Manage Tags and Branches

Lance provides Git-like tag and branch capabilities through the LanceDataset.tags and LanceDataset.branches properties.

Tags

Tags label specific versions within a branch's history.

Tags are particularly useful for tracking the evolution of datasets, especially in machine learning workflows where datasets are frequently updated. For example, you can create, update, and delete or list tags.

The reference parameter (used in create, update, and checkout_version) accepts:

  • An integer: version number in the current branch (e.g., 1)
  • A string: tag name (e.g., "stable")
  • A tuple (branch_name, version): a specific version in a named branch
  • (None, 2) means version 2 on the main branch
  • ("main", 2) means version 2 on the main branch (explicit)
  • ("experiment", 3) means version 3 on the experiment branch
  • ("branch-name", None) means the latest version on that branch

Note

Creating or deleting tags does not generate new dataset versions. Tags exist as auxiliary metadata stored in a separate directory.

import lance
import pyarrow as pa

ds = lance.dataset("./tags.lance")
print(len(ds.versions()))
# 2
print(ds.tags.list())
# {}
ds.tags.create("v1-prod", (None, 1))
print(ds.tags.list())
# {'v1-prod': {'version': 1, 'manifest_size': ...}}
ds.tags.update("v1-prod", (None, 2))
print(ds.tags.list())
# {'v1-prod': {'version': 2, 'manifest_size': ...}}
ds.tags.delete("v1-prod")
print(ds.tags.list())
# {}
print(ds.tags.list_ordered())
# []
ds.tags.create("v1-prod", (None, 1))
print(ds.tags.list_ordered())
# [('v1-prod', {'version': 1, 'manifest_size': ...})]
ds.tags.update("v1-prod", (None, 2))
print(ds.tags.list_ordered())
# [('v1-prod', {'version': 2, 'manifest_size': ...})]
ds.tags.delete("v1-prod")
print(ds.tags.list_ordered())
# []

Note

Tagged versions are exempted from the LanceDataset.cleanup_old_versions() process.

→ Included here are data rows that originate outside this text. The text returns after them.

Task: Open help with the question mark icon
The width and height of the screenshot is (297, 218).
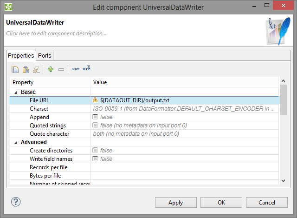Action: [15, 202]
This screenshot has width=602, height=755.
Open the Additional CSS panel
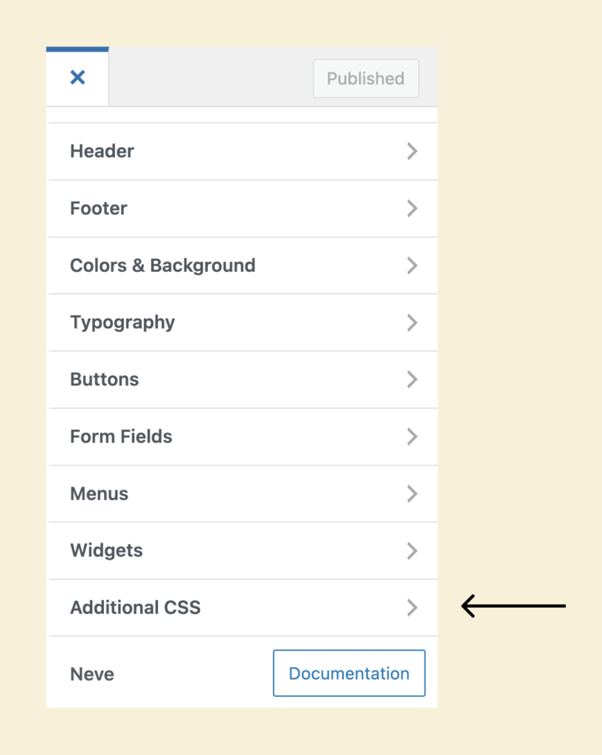click(x=221, y=608)
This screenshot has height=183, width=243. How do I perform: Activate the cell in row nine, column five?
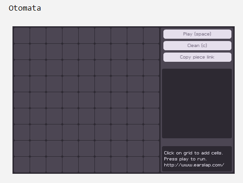click(x=87, y=165)
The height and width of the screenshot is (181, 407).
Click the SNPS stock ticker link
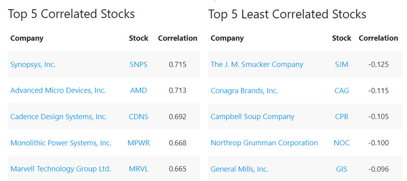coord(138,64)
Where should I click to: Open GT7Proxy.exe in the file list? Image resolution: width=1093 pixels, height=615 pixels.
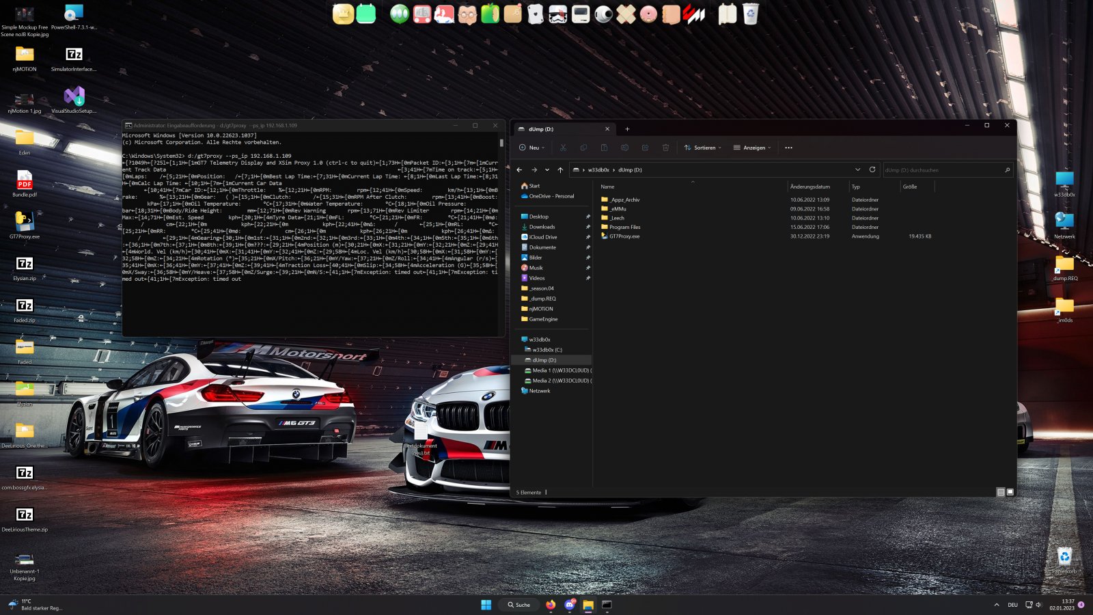[x=624, y=236]
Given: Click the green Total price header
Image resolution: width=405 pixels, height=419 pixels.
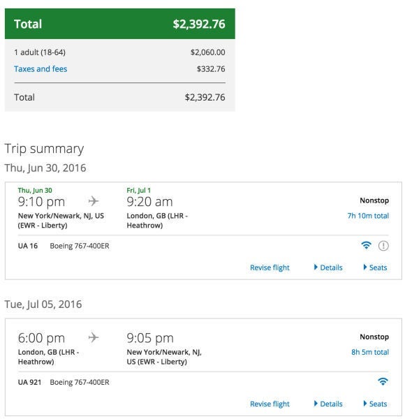Looking at the screenshot, I should pyautogui.click(x=120, y=24).
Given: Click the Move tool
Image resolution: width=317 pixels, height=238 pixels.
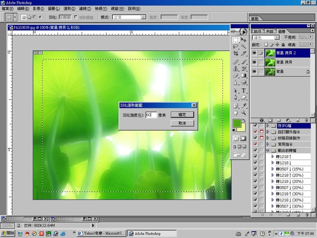Looking at the screenshot, I should pos(244,40).
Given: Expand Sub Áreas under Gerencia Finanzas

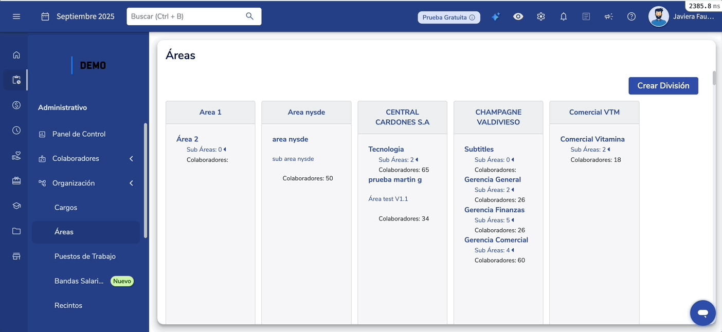Looking at the screenshot, I should tap(494, 220).
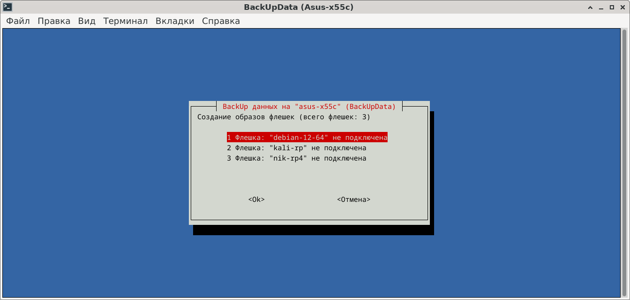The height and width of the screenshot is (300, 630).
Task: Open the Справка menu
Action: 221,21
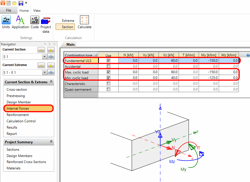This screenshot has width=250, height=182.
Task: Click the save icon in title bar
Action: coord(21,3)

To remove a version that has been tagged, you must first LanceDataset.tags.delete() the associated tag.

Branches

Branches manage parallel lines of dataset evolution. You can create a branch from an existing version or tag, read and write to it independently, and checkout different branches. You can create, delete, list, and checkout branches.

The reference parameter works the same as for Tags (see above).

Note

Creating or deleting branches does not generate new dataset versions. New versions are created by writes (append/overwrite/index operations).

Each branch maintains its own linear version history, so version numbers may overlap across branches. Use (branch_name, version_number) tuples as global identifiers for operations like checkout_version and tags.create.

"main" is a reserved branch name. Lance uses "main" to identify the default branch.

Create and checkout branches

import lance
import pyarrow as pa

# Open dataset
ds = lance.dataset("/tmp/test.lance")

# Create branch from latest version (default: current branch's latest)
experiment_branch = ds.create_branch("experiment")
experimental_data = pa.Table.from_pydict({"a": [11], "b": [12]})
lance.write_dataset(experimental_data, experiment_branch, mode="append")

# Create tag on the latest version of the experimental branch
ds.tags.create("experiment-rc", ("experiment", None))

# Checkout by tag name
experiment_rc = ds.checkout_version("experiment-rc")
# Checkout the latest version of the experimental branch by tuple
experiment_latest = ds.checkout_version(("experiment", None))

# Create a new branch from a tag
new_experiment = ds.create_branch("new-experiment", "experiment-rc")

List branches

print(ds.branches.list())
# {'experiment': {...}, 'new-experiment': {...}}

Delete a branch

# Ensure the branch is no longer needed before deletion
ds.branches.delete("experiment")
print(ds.branches.list_ordered(order="desc"))
# {'new-experiment': {'parent_branch': 'experiment', 'parent_version': 2, 'create_at': ..., 'manifest_size': ...}, ...}

Note

Branches hold references to data files. Lance ensures that cleanup does not delete files still referenced by any branch.

Delete unused branches to allow their referenced files to be cleaned up by cleanup_old_versions().